■ What you have to do ■
The answer must reproduce exactly the lines from the one with "How do I perform: Click" through the end of the material, and it must contain no pictures.
►
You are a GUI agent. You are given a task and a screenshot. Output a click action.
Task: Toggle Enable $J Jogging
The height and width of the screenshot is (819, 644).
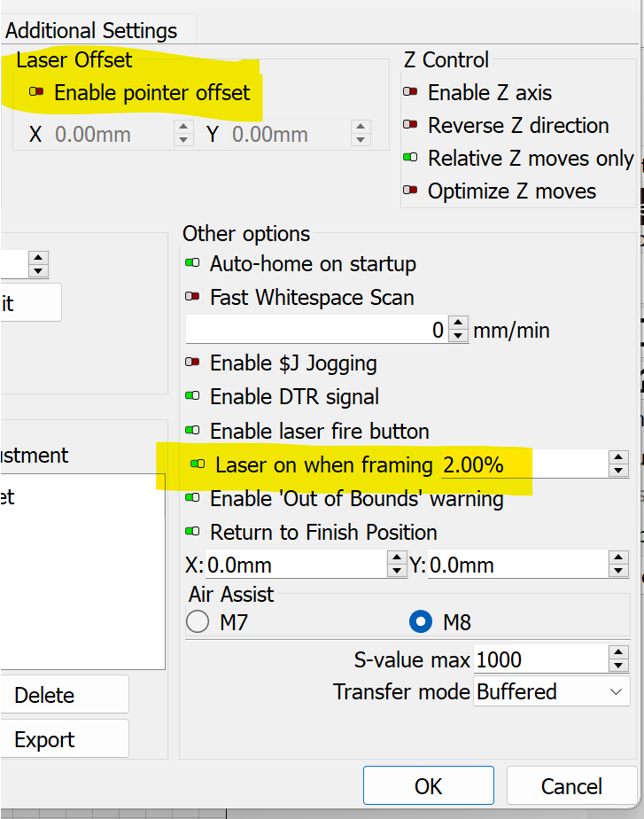click(x=192, y=363)
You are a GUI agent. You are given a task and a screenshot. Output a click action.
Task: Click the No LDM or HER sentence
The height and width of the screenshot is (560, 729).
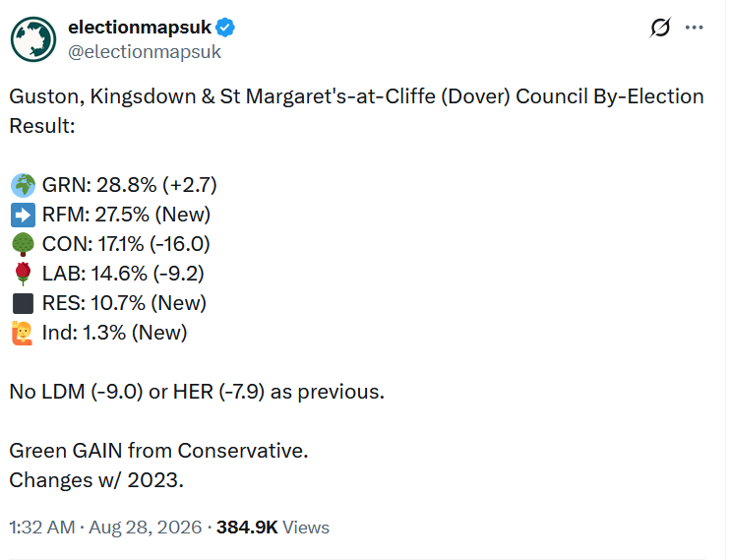197,392
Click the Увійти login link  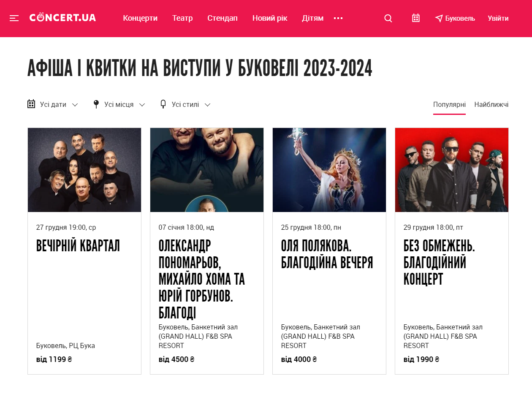pyautogui.click(x=498, y=18)
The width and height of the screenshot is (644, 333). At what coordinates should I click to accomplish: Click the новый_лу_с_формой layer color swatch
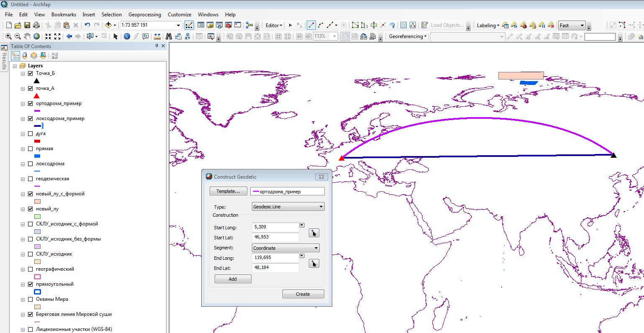pos(37,201)
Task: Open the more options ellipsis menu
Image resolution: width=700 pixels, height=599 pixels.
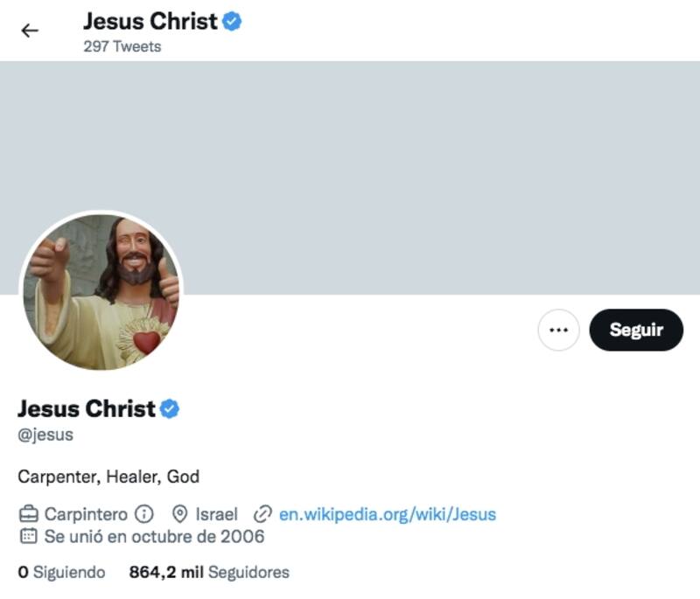Action: (x=558, y=330)
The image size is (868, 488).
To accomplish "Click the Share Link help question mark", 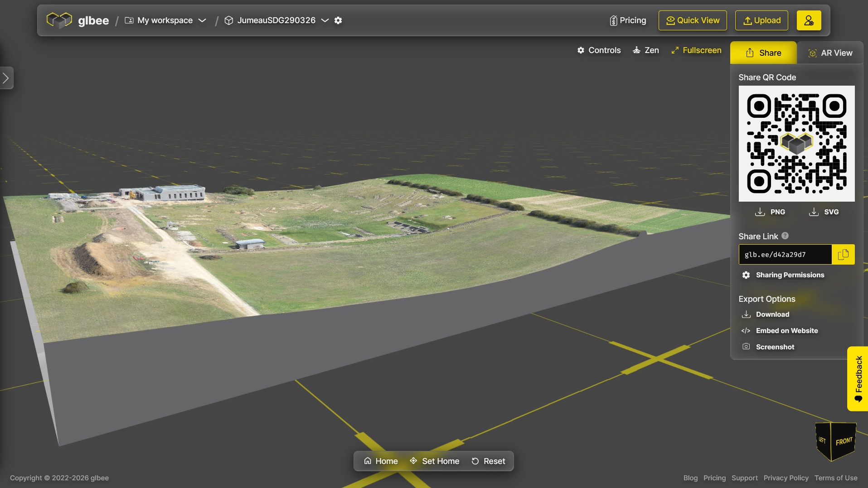I will click(x=785, y=236).
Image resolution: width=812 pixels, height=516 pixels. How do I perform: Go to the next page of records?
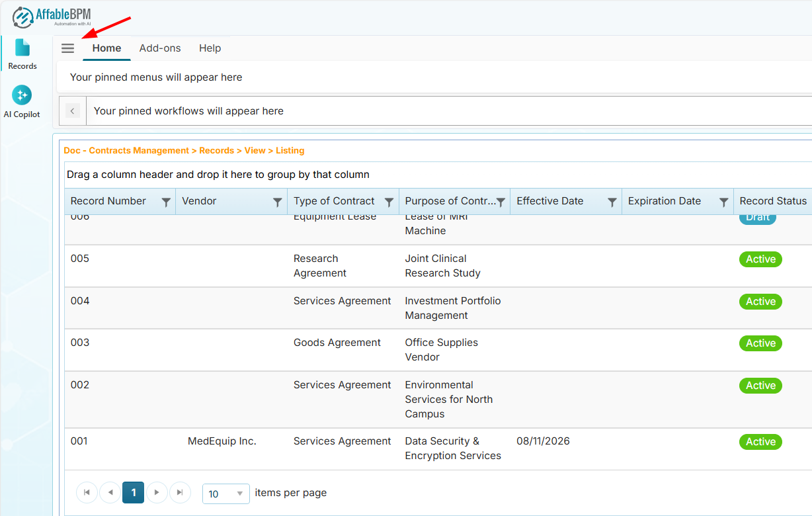coord(157,493)
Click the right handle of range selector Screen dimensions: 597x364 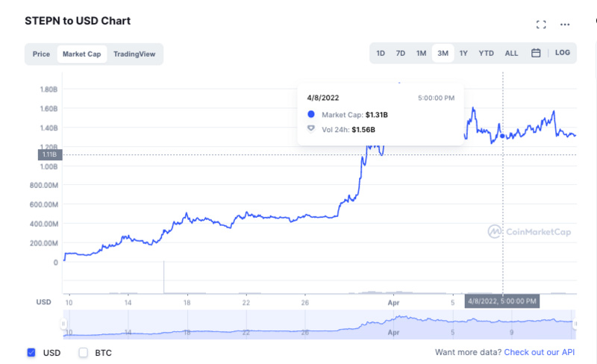tap(575, 324)
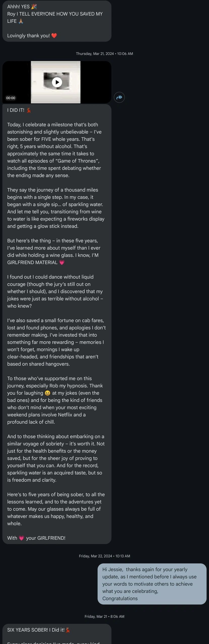Click the dancer emoji after "I DID IT!"
209x644 pixels.
[x=28, y=110]

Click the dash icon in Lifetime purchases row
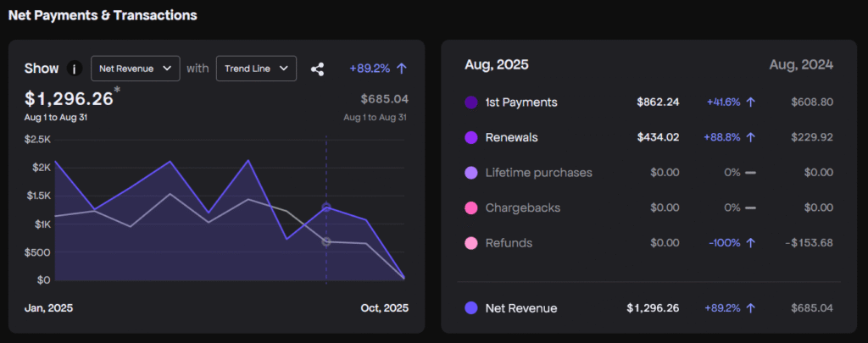click(750, 173)
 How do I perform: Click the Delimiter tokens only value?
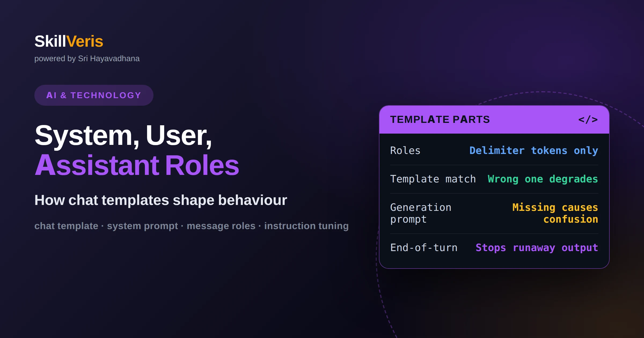[534, 151]
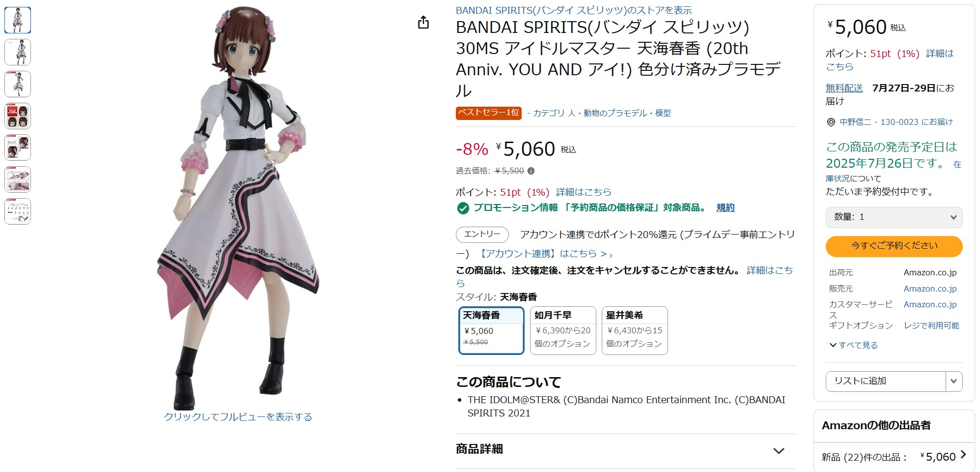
◄
■ Response to this exercise ■
 How do I perform: Click the Delimiter tokens only value?
[534, 151]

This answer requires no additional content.